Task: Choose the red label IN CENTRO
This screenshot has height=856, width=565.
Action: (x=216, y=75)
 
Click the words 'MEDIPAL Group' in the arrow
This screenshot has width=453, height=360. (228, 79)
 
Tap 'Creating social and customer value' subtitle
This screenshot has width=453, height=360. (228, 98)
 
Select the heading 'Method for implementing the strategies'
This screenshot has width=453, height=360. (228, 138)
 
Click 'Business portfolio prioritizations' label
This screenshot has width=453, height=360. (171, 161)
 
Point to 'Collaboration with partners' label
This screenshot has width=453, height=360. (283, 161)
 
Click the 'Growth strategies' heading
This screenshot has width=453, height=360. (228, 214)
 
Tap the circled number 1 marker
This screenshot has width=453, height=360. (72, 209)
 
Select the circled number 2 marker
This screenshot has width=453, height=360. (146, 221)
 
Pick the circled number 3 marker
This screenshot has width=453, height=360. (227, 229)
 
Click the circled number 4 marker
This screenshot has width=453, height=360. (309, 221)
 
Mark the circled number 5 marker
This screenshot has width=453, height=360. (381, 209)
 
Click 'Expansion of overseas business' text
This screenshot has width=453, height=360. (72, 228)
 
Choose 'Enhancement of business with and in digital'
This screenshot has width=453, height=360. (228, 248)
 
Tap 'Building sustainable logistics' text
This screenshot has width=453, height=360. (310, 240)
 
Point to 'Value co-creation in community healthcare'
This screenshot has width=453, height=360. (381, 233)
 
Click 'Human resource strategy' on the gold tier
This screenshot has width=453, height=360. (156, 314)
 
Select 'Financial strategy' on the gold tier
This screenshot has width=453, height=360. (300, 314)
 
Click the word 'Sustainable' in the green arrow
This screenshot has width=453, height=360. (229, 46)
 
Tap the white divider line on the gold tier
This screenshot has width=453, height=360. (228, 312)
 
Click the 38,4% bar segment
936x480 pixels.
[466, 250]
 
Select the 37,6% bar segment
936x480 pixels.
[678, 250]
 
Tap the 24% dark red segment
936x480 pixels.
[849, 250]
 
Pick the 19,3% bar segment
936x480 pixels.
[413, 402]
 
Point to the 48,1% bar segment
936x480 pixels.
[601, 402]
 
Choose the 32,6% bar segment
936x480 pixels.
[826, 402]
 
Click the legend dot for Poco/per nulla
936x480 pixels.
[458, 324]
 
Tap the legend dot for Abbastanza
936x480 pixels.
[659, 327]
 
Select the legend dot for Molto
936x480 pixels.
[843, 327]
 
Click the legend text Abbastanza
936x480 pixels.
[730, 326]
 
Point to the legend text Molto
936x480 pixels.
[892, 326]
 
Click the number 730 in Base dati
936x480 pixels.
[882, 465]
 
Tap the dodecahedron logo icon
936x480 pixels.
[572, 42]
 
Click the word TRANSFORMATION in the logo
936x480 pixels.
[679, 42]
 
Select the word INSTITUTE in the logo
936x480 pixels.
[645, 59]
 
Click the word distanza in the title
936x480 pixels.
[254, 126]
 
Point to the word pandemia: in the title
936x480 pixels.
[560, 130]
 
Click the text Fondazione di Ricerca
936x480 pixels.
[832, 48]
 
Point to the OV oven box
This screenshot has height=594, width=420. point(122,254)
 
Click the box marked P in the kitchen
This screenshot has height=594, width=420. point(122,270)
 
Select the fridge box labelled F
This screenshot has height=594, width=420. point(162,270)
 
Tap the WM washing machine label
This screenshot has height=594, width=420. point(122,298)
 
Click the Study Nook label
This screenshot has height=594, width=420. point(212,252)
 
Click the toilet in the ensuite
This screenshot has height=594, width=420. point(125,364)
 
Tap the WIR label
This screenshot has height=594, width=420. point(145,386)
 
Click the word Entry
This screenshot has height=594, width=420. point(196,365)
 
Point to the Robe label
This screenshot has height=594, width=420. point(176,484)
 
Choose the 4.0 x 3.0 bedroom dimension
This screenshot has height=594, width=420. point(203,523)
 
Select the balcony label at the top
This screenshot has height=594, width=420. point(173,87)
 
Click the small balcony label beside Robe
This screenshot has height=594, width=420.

* [WRITTEN REQUEST] Return every line above that contains the word "heading", each copied in full.

* [FULL SOLUTION]
Select the heading 'Method for implementing the strategies'
Click the 'Growth strategies' heading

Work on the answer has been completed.